ESTRENO
Crítica de 'The crown' (T3): bajo el peso del deber constitucional
La tercera temporada presenta a una Isabel II gélida y distante y un príncipe Carlos al que no se concede voz propia
Juan Manuel Freire
Periodista
Periodista y crítico cultural.
Juan Manuel Freire
'The crown' no debería tomarse realmente como una clase de historia. Al guionista Peter Morgan no le interesa tanto acertar en el dato (por ejemplo, hay algún baile de años por cuestiones de compresión narrativa) como acariciar alguna clase de verdad emocional sobre los personajes a los que retrata. En lugar de explicar minuciosamente un momento histórico, prefiere elucubrar sobre qué pensaron, sintieron y expresaron (o no) en esos momentos los miembros de la Casa de Windsor.
En esta tercera temporada, el silencio, un silencio aplastado y cansado, empieza a tener casi tanta importancia como la palabra, sobre todo en el caso de Isabel II. Las dos anteriores entregas eran el relato de una transformación: de esposa y madre tímida a símbolo nacional. Estos nuevos episodios muestran a una mujer ya indivisible del deber constitucional y, a la vez, capaz de errar terriblemente en sus tareas, como cuando tarda una eternidad en responder a la tragedia de la aldea minera de Aberfan (episodio que arranca como escalofriante cine de catástrofes) o elude una nación al borde de la quiebra para conocer los últimos avances en la crianza de caballos de carreras.
En esta tercera temporada, el
silencio empieza
a tener casi tanta importancia
como la palabra
Olivia Colman, en sustitución de Claire Foy, presta su mejor intensidad contenida a esta Isabel II fría y distante, que paga con quienes le rodean su salto forzado a la corona. En particular con su hijo Carlos (extraordinario Josh O’Connor), víctima según Morgan de rapapolvos épicos por su afán de tener una voz propia. Felipe (ahora Tobias Menzies) tampoco es feliz: se tambalea sin gran dirección por una vida estática que no quería y se maravilla y deprime ante la visión del alunizaje de 1969. La princesa Margarita (ahora Helena Bonham Carter), la "primera innata que tuvo la tragedia de nacer segunda", en palabras de su marido Antony, ahoga sus frustraciones en el alcohol.

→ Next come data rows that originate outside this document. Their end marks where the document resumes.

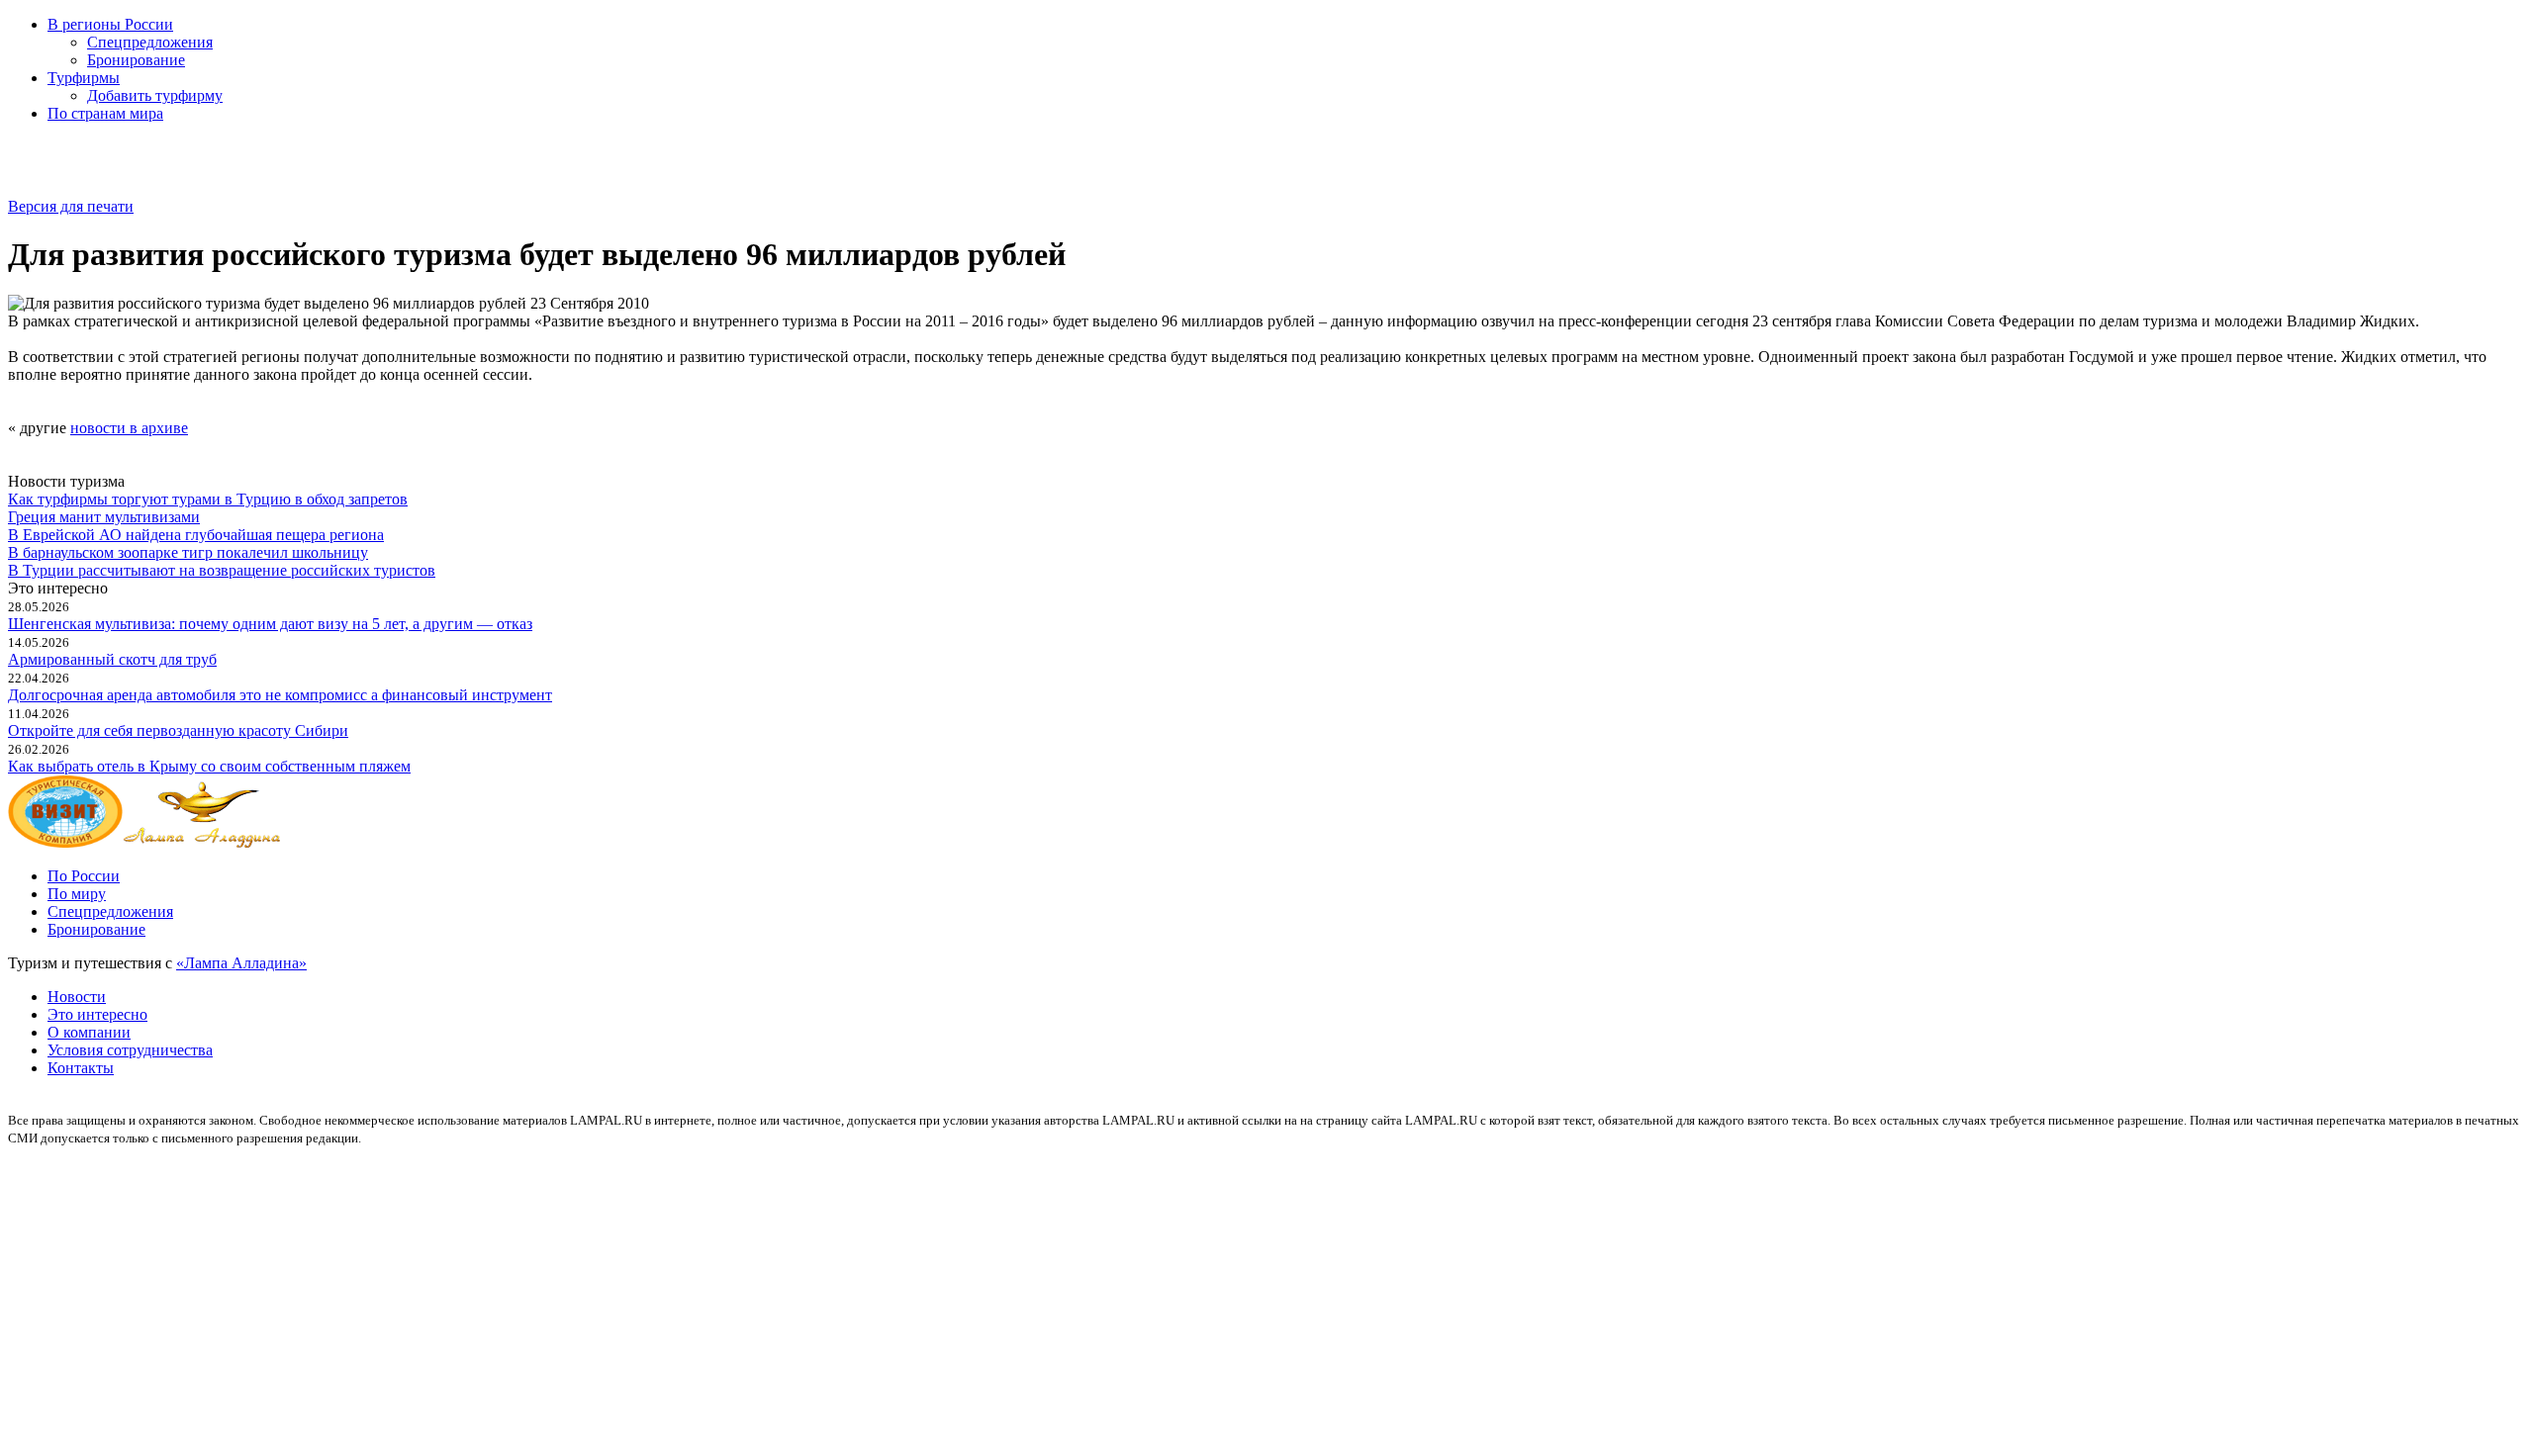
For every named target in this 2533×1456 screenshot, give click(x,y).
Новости (76, 996)
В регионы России (110, 24)
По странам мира (105, 113)
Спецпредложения (150, 42)
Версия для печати (71, 206)
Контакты (80, 1067)
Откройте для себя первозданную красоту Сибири (178, 730)
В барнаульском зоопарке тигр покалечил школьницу (188, 552)
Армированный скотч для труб (112, 659)
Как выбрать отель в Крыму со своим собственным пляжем (209, 766)
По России (83, 875)
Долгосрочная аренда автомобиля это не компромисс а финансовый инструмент (280, 694)
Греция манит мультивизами (104, 516)
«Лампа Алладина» (241, 963)
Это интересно (97, 1014)
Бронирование (136, 59)
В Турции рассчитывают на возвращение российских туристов (221, 570)
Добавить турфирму (155, 95)
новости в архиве (129, 427)
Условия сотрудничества (130, 1050)
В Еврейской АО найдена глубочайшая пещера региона (196, 534)
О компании (89, 1032)
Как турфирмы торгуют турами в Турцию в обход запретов (208, 499)
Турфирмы (83, 77)
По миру (76, 893)
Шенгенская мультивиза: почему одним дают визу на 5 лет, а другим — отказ (270, 623)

En total se cubren trece años de historia, o mejor, semihistoria: los comprendidos entre la victoria electoral del laborista Harold Wilson en 1964 y el Jubileo de Plata de Isabel II de 1977. Años de desequilibrio económico, (todavía duradero) enfrentamiento entre el progresismo y una vieja guardia imperialista, crisis mineras de diversa naturaleza y obsolescencia cada vez más acentuada de la aristocracia. Los directores saben enfatizar visualmente este último aspecto: la opulencia no suele resultar tan admirable como asfixiante, como en ese magnífico plano general con un Carlos diminuto, en el centro, ahogado por el peso de la pompa de palacio y, más en concreto, la misión de aprender galés, al final no imposible ni trágica, sino maravillosamente iluminadora.